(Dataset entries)
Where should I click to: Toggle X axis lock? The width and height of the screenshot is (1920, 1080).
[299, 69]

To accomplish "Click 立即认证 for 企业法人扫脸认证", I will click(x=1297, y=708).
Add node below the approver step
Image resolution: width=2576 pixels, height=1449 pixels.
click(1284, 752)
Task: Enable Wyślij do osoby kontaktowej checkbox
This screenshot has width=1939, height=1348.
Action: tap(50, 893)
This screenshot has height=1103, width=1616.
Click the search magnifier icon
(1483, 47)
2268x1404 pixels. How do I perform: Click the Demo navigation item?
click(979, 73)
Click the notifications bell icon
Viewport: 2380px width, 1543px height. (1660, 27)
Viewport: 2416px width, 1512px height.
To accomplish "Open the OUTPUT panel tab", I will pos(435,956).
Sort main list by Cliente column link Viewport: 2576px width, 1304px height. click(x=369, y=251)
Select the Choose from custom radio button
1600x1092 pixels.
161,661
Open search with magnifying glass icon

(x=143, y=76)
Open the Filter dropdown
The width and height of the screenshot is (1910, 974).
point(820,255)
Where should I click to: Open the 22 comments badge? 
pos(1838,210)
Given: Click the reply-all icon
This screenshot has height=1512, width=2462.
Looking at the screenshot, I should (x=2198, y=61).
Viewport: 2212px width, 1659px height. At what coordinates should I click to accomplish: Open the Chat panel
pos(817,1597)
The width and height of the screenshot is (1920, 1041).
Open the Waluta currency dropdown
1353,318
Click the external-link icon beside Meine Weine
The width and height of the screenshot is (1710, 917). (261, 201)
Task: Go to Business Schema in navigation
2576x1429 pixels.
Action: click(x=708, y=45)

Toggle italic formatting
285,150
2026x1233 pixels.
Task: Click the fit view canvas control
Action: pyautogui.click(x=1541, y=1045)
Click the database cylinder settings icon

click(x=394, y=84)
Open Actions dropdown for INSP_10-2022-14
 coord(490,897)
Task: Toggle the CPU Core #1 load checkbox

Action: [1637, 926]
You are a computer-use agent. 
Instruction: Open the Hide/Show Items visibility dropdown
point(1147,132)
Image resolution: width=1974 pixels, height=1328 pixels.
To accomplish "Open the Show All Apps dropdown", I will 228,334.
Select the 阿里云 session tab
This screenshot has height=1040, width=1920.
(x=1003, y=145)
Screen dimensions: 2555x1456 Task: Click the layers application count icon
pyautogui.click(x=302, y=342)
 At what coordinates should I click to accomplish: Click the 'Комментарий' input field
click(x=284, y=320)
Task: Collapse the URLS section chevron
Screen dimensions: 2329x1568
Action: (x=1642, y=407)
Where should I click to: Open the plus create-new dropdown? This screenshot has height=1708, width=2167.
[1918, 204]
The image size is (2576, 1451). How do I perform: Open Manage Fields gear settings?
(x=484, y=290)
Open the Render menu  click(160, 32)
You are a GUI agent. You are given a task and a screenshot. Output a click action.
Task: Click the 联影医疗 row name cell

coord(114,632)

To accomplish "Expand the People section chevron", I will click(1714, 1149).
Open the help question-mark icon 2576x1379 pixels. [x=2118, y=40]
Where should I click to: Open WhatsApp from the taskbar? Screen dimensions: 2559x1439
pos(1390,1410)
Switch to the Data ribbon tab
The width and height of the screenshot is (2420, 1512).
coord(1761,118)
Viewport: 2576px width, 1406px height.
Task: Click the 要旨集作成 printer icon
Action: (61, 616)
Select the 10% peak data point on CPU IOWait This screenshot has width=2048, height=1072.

## WHAT IS NEEDED
Return the lines from the one containing "Task: Click the 联影医疗 row name cell" through the last line of the records. Include both ends and nothing else.

## SOLUTION TO THE EXERCISE
Task: Click the 联影医疗 row name cell

coord(114,632)

To accomplish "Expand the People section chevron", I will click(1714, 1149).
Open the help question-mark icon 2576x1379 pixels. [x=2118, y=40]
Where should I click to: Open WhatsApp from the taskbar? Screen dimensions: 2559x1439
pos(1390,1410)
Switch to the Data ribbon tab
The width and height of the screenshot is (2420, 1512).
coord(1761,118)
Viewport: 2576px width, 1406px height.
Task: Click the 要旨集作成 printer icon
Action: (61, 616)
Select the 10% peak data point on CPU IOWait This screenshot has width=2048, height=1072.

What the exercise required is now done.